Q: I’ve been thinking about having my Winchester Model 70 rebarrelled for a 7mm magnum and am trying to decide which one to get.
What would be your choice between the 7mm Rem Mag and the 7mm STW? Why?
Bob Barrett
A: I have had quite a bit of experience with both of the magnums you are considering. A few years ago I took them to the Gulf and used them both on game.
To be honest, I couldn’t see a bit of difference between the way they performed on everything from pigs and deer to scrub bulls.
The criterion of what any 7mm magnum will do is with a properly constructed, ballistically efficient 160gn bullet. The 7mm Rem Mag drives this weight at 3050fps and the 7mm STW requires roughly 10gn more powder to shade it by a mere 100fps, which hardly makes a noticeable difference to performance.
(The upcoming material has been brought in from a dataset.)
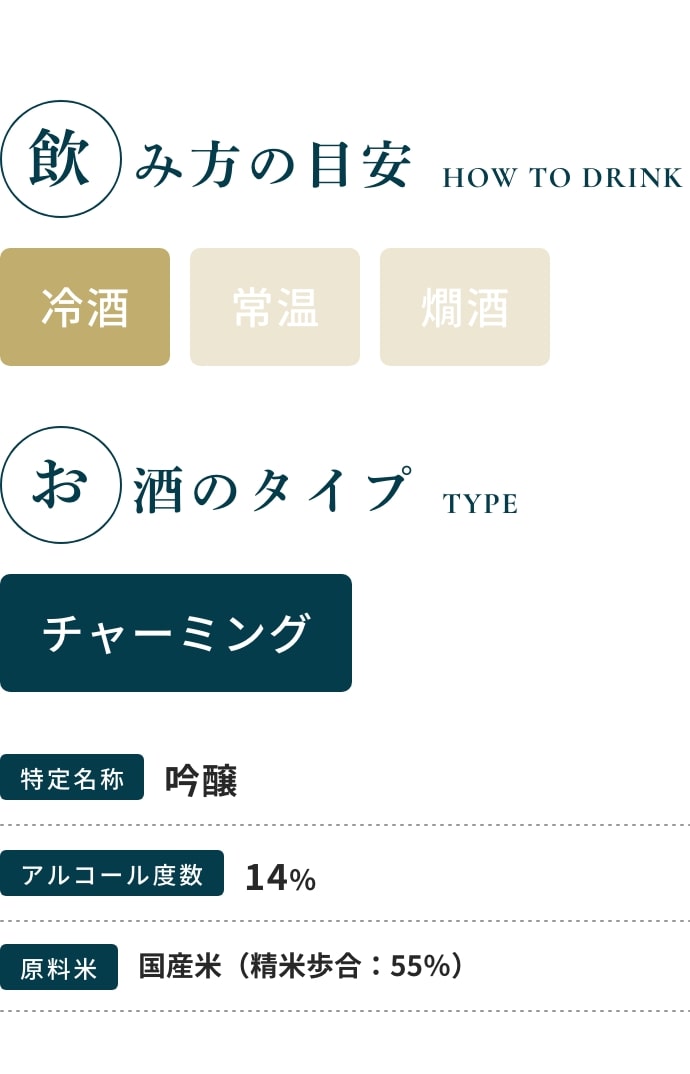This screenshot has height=1074, width=690.
Task: Click the gold 冷酒 color swatch
Action: pyautogui.click(x=85, y=307)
During the time I spent handloading for the 7mm STW I found that it reached maximum pressures before even the slowest powders filled the case, which reduces its efficiency.
Some might label the 7mm STW “over-bore capacity” — a meaningless term since expansion ratio is what most shooters mean when they claim a cartridge is over-bore capacity.
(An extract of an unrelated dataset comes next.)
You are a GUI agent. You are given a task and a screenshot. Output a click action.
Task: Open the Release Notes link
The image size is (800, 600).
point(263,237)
Expansion ratio is a number showing the relationship of case volume to bore volume (or bore diameter; but diameter doesn’t vary with barrel length, and volume does). A high expansion ratio means a big bore relative to the case capacity. A low expansion ratio means the case is big relative to the bore size.
The most efficient cartridge is one that gets the most velocity from the least powder.
Which of them is the most efficient: the 7mm Rem Mag or the 7mm STW? You can push a 160gn AccuBond from the STW at 3080fps with 78gn of AR2217, but the 7mm Rem Mag gets 3053fps using 66gn.
Burning that much extra powder erodes the throat more quickly and cuts barrel life in half, so the STW is hardly worthwhile.